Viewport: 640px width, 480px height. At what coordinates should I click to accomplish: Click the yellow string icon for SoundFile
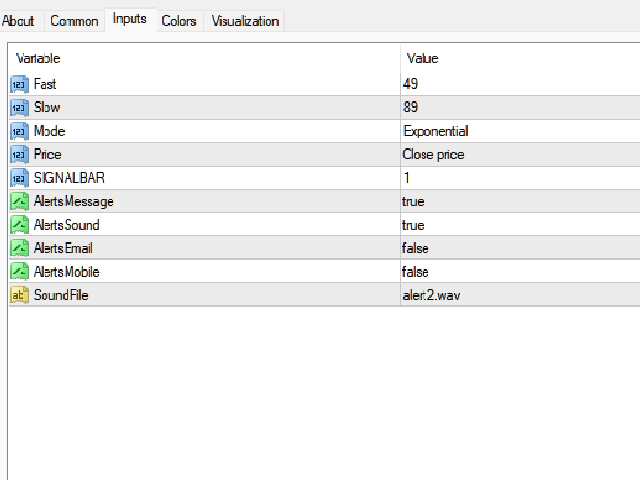point(19,295)
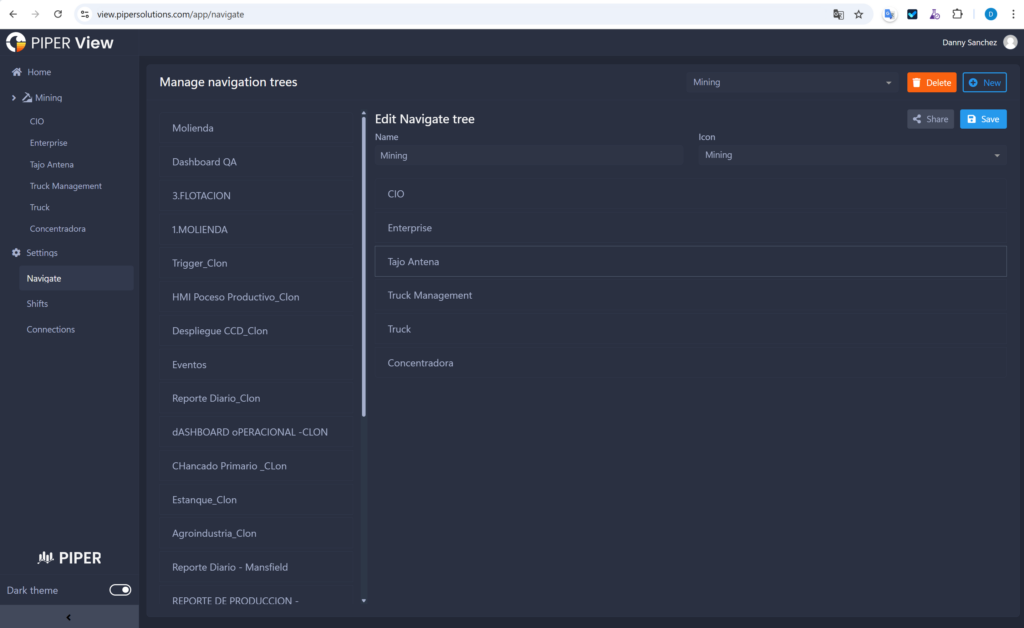Expand the Mining tree in sidebar
The image size is (1024, 628).
pos(13,98)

+++

• Task directions:
Print every one of the records above verbatim, leaving out the pictures.

• Solution to the exercise:
Viewport: 640px width, 480px height. At what coordinates should I click to accomplish: Click the yellow string icon for SoundFile
point(19,295)
Expand the Mining tree in sidebar
The image size is (1024, 628).
pos(13,98)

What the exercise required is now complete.